Jen Mangrum, a college professor and former elementary school teacher, says she has a July 12 appeal date in her bid to challenge Senate President Pro Tem Phil Berger this fall.
Mangrum, a Democrat, is seeking to remain a candidate in Senate District 30. The seat’s currently held by Berger, a nine-term lawyer and Republican from Rockingham County who’s one of the most powerful state lawmakers in North Carolina.
Mangrum said her attorney received confirmation Thursday on the July 12 hearing before the State Board of Elections & Ethics Enforcement.
A Rockingham Republican challenged Mangrum’s residency this year after she moved from her Greensboro home into a Reidsville residence before the filing deadline. Court-ordered redistricting last summer prompted new legislative lines that excluded the former Greensboro resident from Berger’s district.

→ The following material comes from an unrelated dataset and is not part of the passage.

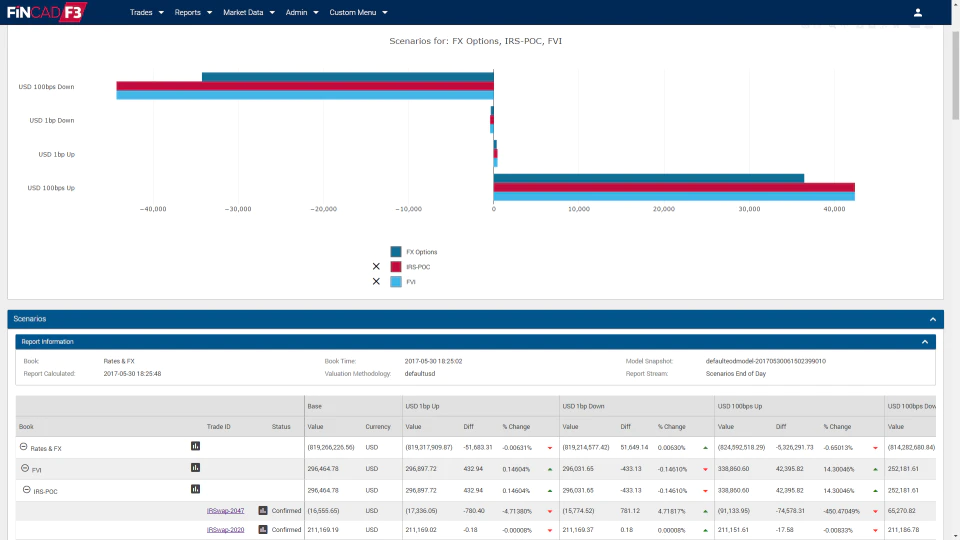Remove IRS-POC series with X icon
The height and width of the screenshot is (540, 960).
pyautogui.click(x=376, y=266)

Despite her 2018 move within the new district, a local elections panel voted on party lines in May to rule that Mangrum was an ineligible candidate.

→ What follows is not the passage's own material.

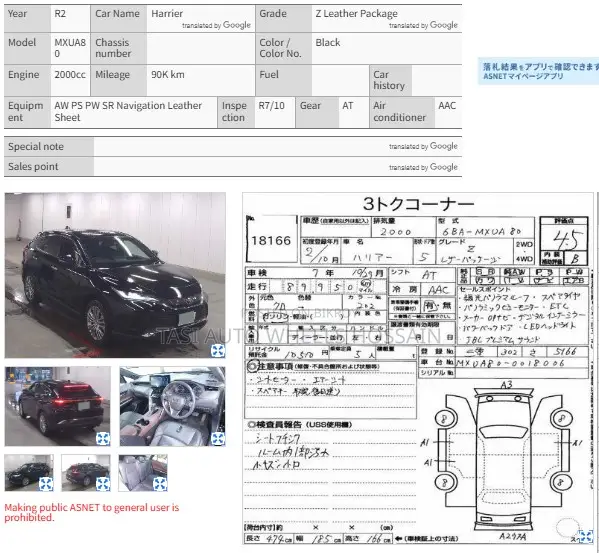Open the rear view car photo
The image size is (599, 553).
tap(58, 406)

That panel’s finding was mired in accusations of partisanship and sexism by Mangrum and her supporters.
Mangrum has said that’s she’s confident the state elections board will decide in her favor, but she says the challenge has cost her time and money this year.
As Policy Watch reported this month, it would seem that Mangrum has a chance against Berger, who ran unopposed in 2016.

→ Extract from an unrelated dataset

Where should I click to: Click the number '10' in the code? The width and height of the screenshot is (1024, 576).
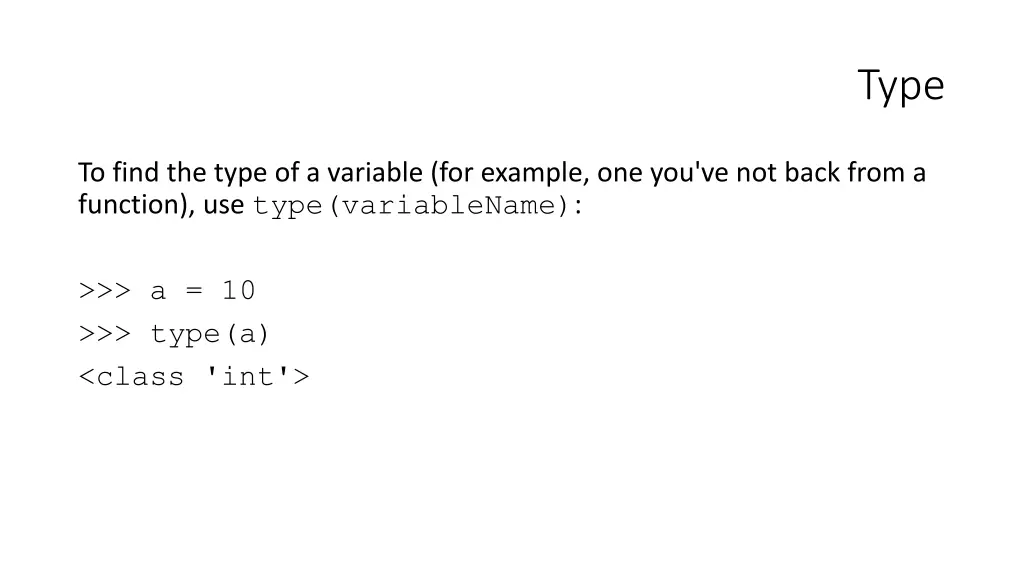pos(238,290)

From Policy Watch’s June 15 report:
[At] least one March poll from left-leaning Public Policy Polling suggested the Democratic candidate has a chance against the powerful Republican, who did not face a Democratic opponent in the 2016 election.
According to that poll, which was evenly split between Republicans and Democrats in Senate District 30, Berger held a 48-32 percent advantage. However, of that polling group—which voted overwhelmingly for President Donald Trump in 2016—20 percent said they weren’t sure who they’d vote for between Mangrum and Berger.
A separate question, which asked respondents whether they would pick Berger or “someone new,” tilted the opposite direction, with 49 percent saying they would support the new candidate compared to 37 percent for Berger. Thirteen percent said they weren’t sure.